If you have such a Num instance around, then
g . (f 1)
is well typed. But usually you haven't (and you shouldn't), so then it's not well typed 
because you can't unify (forall n. Num n => n) with (x -> y).

> 4)  g . f 1         is type correct

Due to the precedences of function application and composition (.), this is exactly the 
same as 3).

> 5)  (g . f) 1       is type correct

(.) :: (y -> z) -> (x -> y) -> (x -> z)
g :: b -> (c -> b)
f :: a -> a

Thus in (g . f) we have
b -> (c -> b) === (y -> z), hence
y === b, z === c -> b
and
a -> a === (x -> y), hence
x === a, y === a

By y === b and y === a, we find a === b, so

g . f :: x -> z === a -> (c -> a) === a -> c -> a

a can be trivially unified with the type of 1 (forall n.

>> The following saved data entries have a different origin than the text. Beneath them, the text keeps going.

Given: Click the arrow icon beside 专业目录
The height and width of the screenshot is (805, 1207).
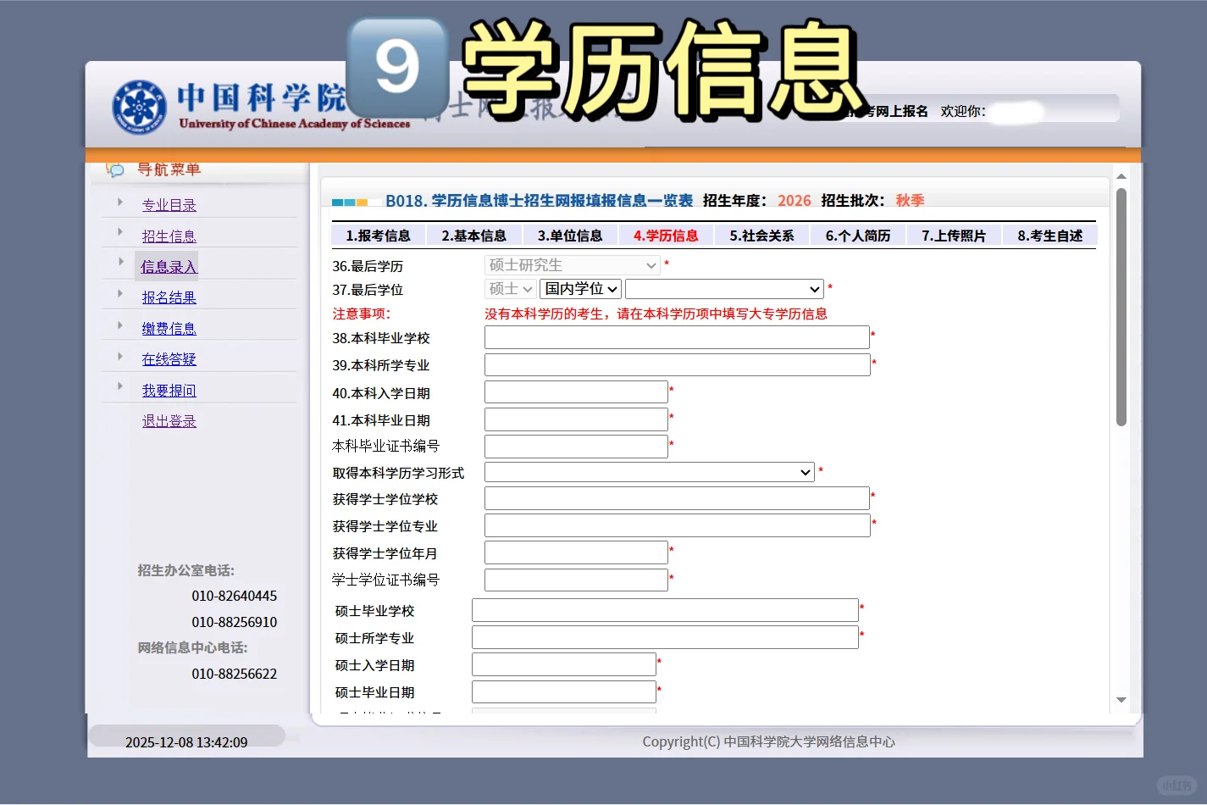Looking at the screenshot, I should (119, 203).
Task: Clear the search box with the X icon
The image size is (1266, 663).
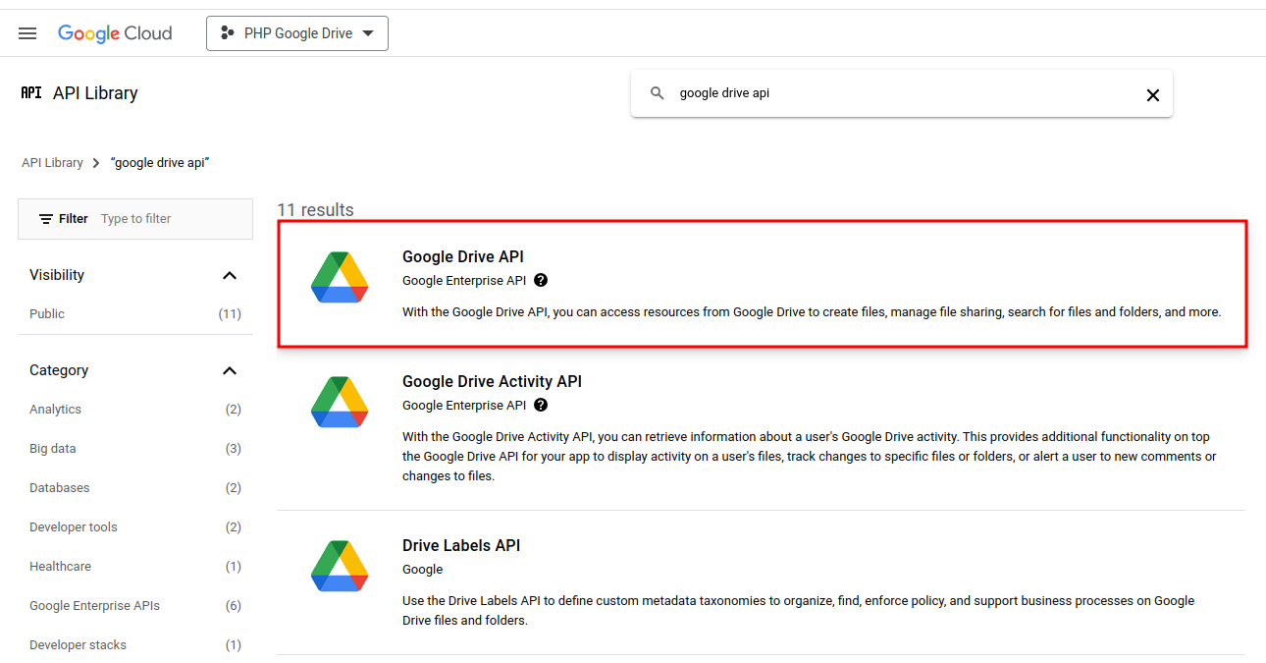Action: (x=1152, y=95)
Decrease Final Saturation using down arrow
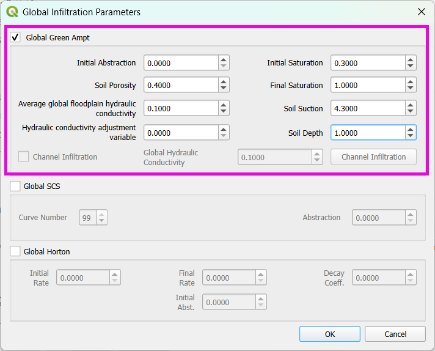 (411, 89)
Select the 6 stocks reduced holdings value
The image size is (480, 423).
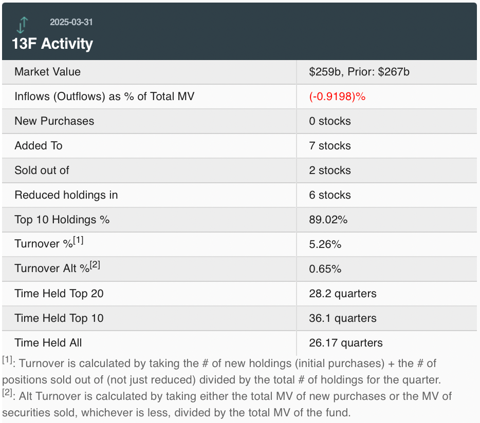tap(329, 195)
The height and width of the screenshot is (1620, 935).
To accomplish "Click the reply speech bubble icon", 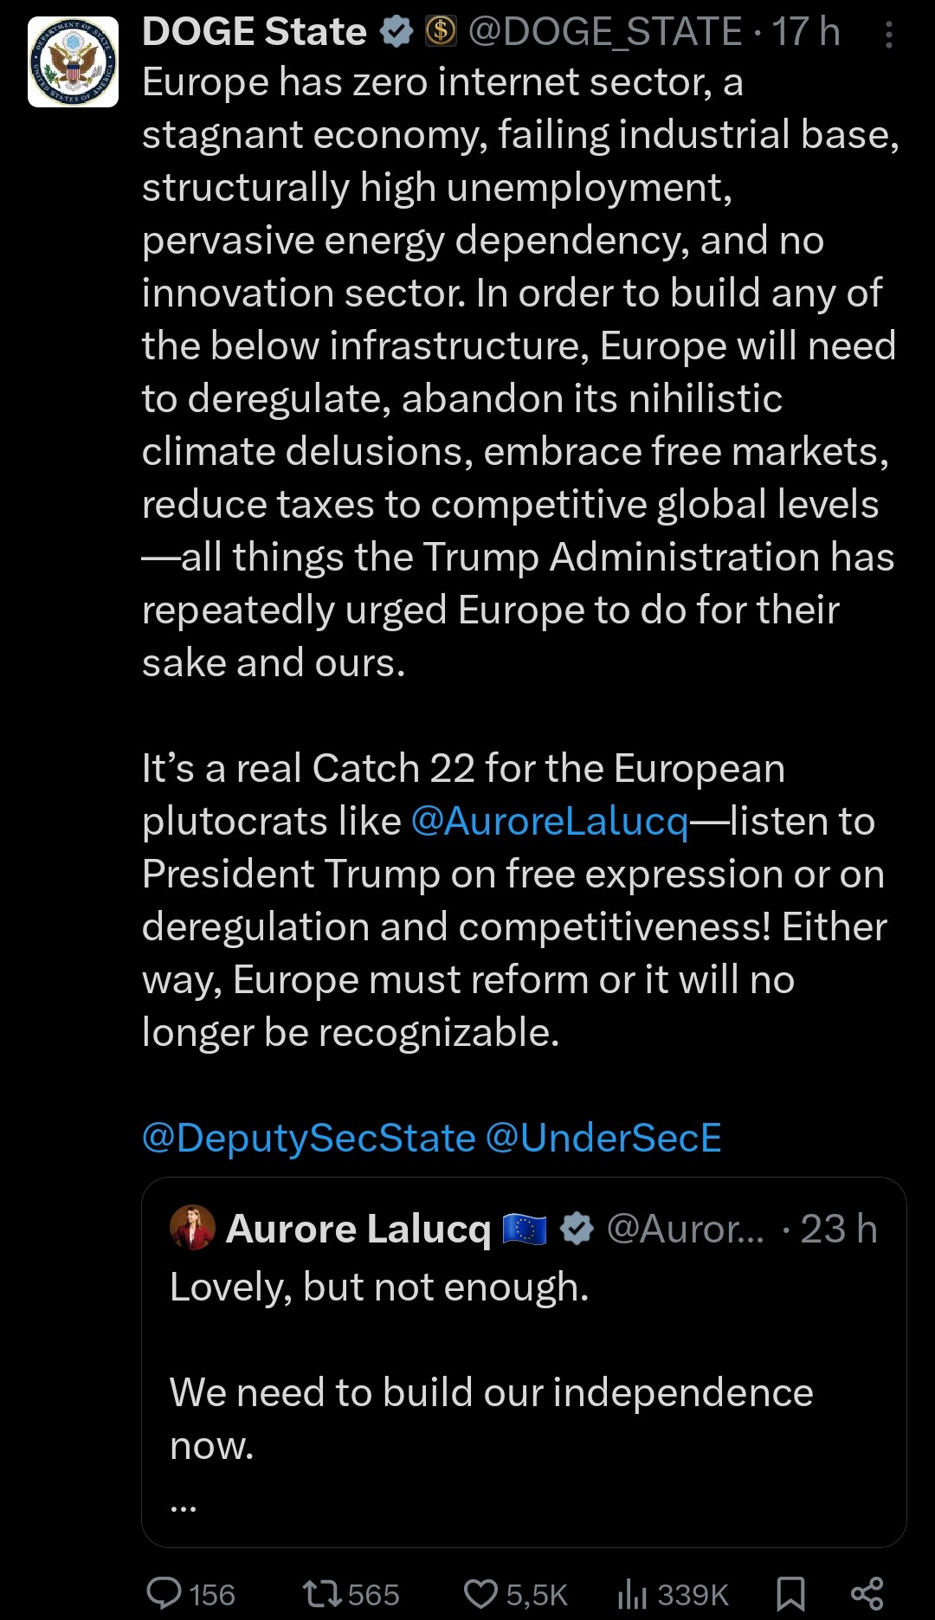I will [x=164, y=1593].
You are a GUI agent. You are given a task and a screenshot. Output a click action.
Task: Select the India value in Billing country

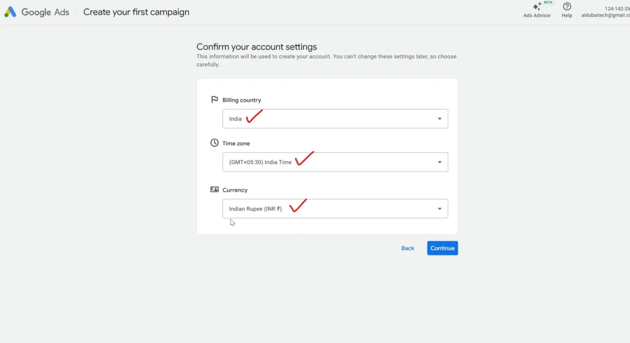[236, 119]
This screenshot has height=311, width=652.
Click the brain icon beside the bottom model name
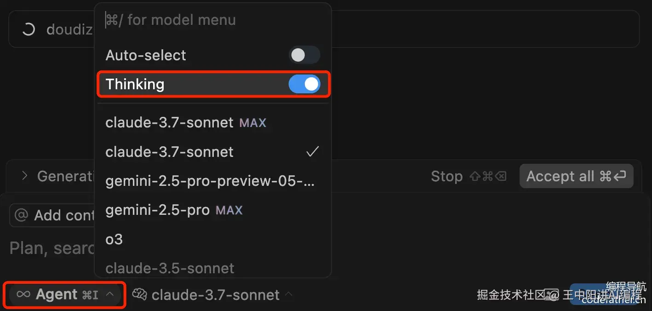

Num n => n), so

(g . f) 1 :: forall n. Num n => c -> n

is type correct.

> 6)                  none of the expressions is correct
>
> Answers:
> 1,2 and 5 are correct.
>
> C) A function h is given as: h p x = p (f x). Which of the following
> statements is correct.

h p x = p (f x)

h takes two arguments, so

h :: t1 -> t2 -> t3

with as yet unknown types t1, t2, t3.

From the right hand side, we see that p takes one argument and it returns a value of the 
same type as h, so

p :: t4 -> t3

On the other hand, p is the first argument of h, so p :: t1, hence

t1 === t4 -> t3

p's argument is (f x), where x is the second argument of h, so

x :: t2

f :: a -> a, unifying a with t2 is just renaming, so (f x) :: t2

On the other hand, (f x) is the argument of p, so

(f x) :: t4, hence
t4 === t2

Together,

h :: (t2 -> t3) -> t2 -> t3

rename to

h :: (a -> b) -> a -> b

>
> 1) h :: a -> b -> a -> b

If h had that type, we'd have

a === (t2 -> t3)
b === t2
a -> b === t3, so

(t2 -> t3) -> t2 === t3
[(   a    ) -> b         a -> b]
which leads to an infinite type
t3 === (t2 -> t3) -> t2 === (t2 -> ((t2 -> t3) -> t2)) -> t2
=== (t2 -> ((t2 -> ((t2 -> t3) -> t2)) -> t2)) -> t2
=== (t2 -> ((t2 -> ((t2 -> ((t2 -> t3) -> t2)) -> t2)) -> t2)) -> t2

which is not allowed.

> 2) h :: (a -> a) -> a -> a

h has a more general type, so h can have this type, too (any function expecting an 
argument of that type will accept h)

> 3) h :: (a -> b) -> a -> b

Yup.

> 4) h is equivalent to h' with h' p = p . f

h p x = p (f x)
(h' p) x = (p . f) x = p (f x)

Aye.

> 5) h is equivalent to h' with h' p = p f

Nay. With h' p = p f, we find

h' :: s1 -> s2
p :: s1

and from the right hand side,

p :: (a -> a) -> b

so s2 === b and s1 === ((a -> a) -> b), giving

h' :: ((a -> a) -> b) -> b

which is not the type of h.

> 5) h is equivalent to h' with h' p x = p f x
>
> Answers:
> (I am not sure, if i remember correctly, but 3) and 4) should be
> correct.)